Spiritual Thoughts Journal..

Every year my sister, my mommy and I get to go to Campus Education Week at BYU.  I swear that this is my spiritual highlight of the whole year and it is just wonderful. I love the environment of learning that is there and the time that I get to spend with my best friends, and it is just lovely. I have always "taken notes" and written things down there, but this year I was impressed to do something different. I feel like sometimes my notes are just trying to write down every little thing that I can, and they often lack the beautiful spirit that I feel while I am there, and sometimes trying to write so fast can drown out the spirit and cause me to miss something that would have otherwise been meaningfull.

So I found this beautiful book, and immediately it was mine! I decided to use it to write down only the significant spiritual lessons, thoughts, quotes and experiences that I come across, so that I can have them for future reference, and actually have access to the spirit that I felt while in that moment, without any of the unnecessary fluff.

Well months went by, and I was faithful with recording things in my spiritual thoughts journal (STJ) and then I came to a speedbump.

At this time in my life I was feeling a lot of hatred, and it was all consuming. Hatred is not an emotion that I am very familiar with, and it was really hard to overcome. I prayed and prayed that Heavenly Father would help me with this, and I felt like it wasn't getting any easier. I came to feel helpless, useless, insignificant, and began questioning many things I thought I had known for sure and it was not pleasant. 

At this point I think that Nick was getting sick and tired of hearing me complain, and he finally suggested that I read through my STJ and see how I felt.

So I did, and I could not believe the spirit that I felt. There were things that I could not have known that I would  later need to be reminded of at the time they were written that just totally put me in my place.
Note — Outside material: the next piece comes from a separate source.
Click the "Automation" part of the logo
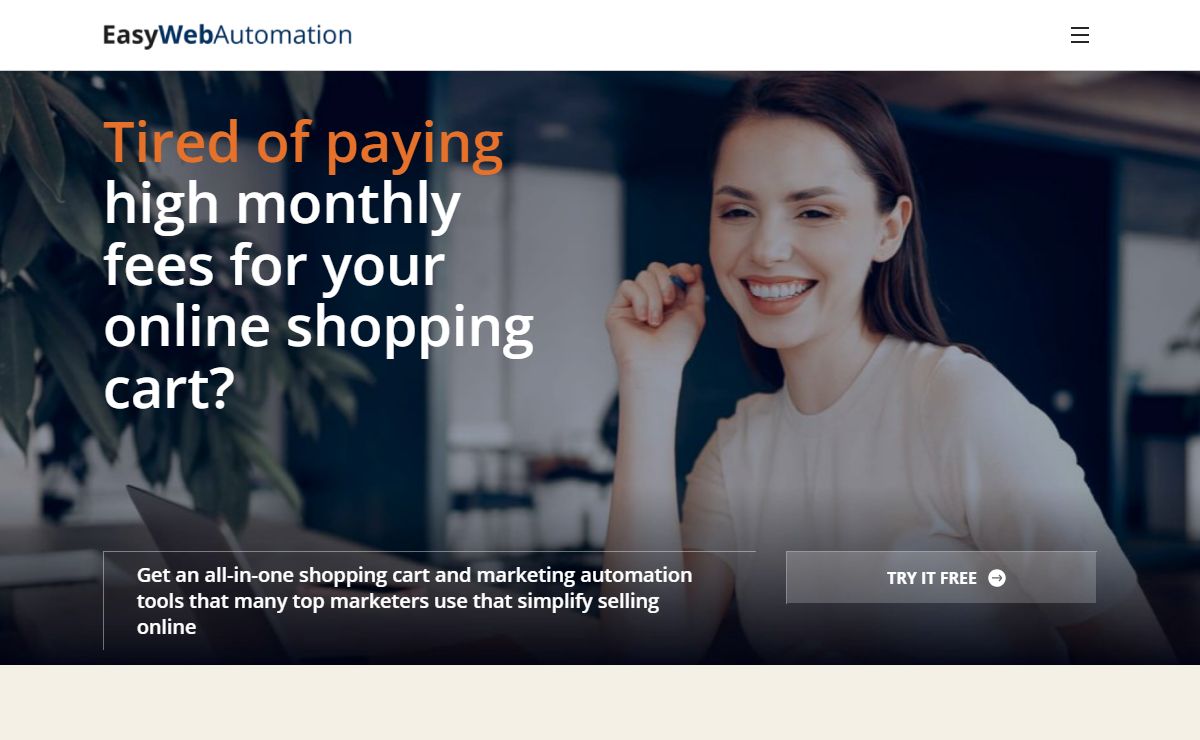The height and width of the screenshot is (740, 1200). [x=282, y=35]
The sequence of entries written was nothing less than a miracle for me and it changed my life. I really felt the spirit so strongly and knew that my Heavenly Father has been there the whole time, I was just so distracted that I wasn't noticing.

I learned something huge from that, and I hope that it will mean something to anyone reading this. It is possible to forget why we have the testimony that we have, and nobody should ever take theirs for granted or forget to nourish it.  I know the importance of writing down spiritual things, solely so that we may look back on them in times of weakness and be strengthened from our own experiences. I love being able to look back on those things and have my worries dispelled and fear replaced with faith.

I really do have a testimony of my Gospel, and it is truly what brings all the happiness and joys into my life. I am grateful for my Heavenly Father and the careful love that I feel from him. It really is through my Savior that I am the most "me" that I can be, and I am growing every day because of Him.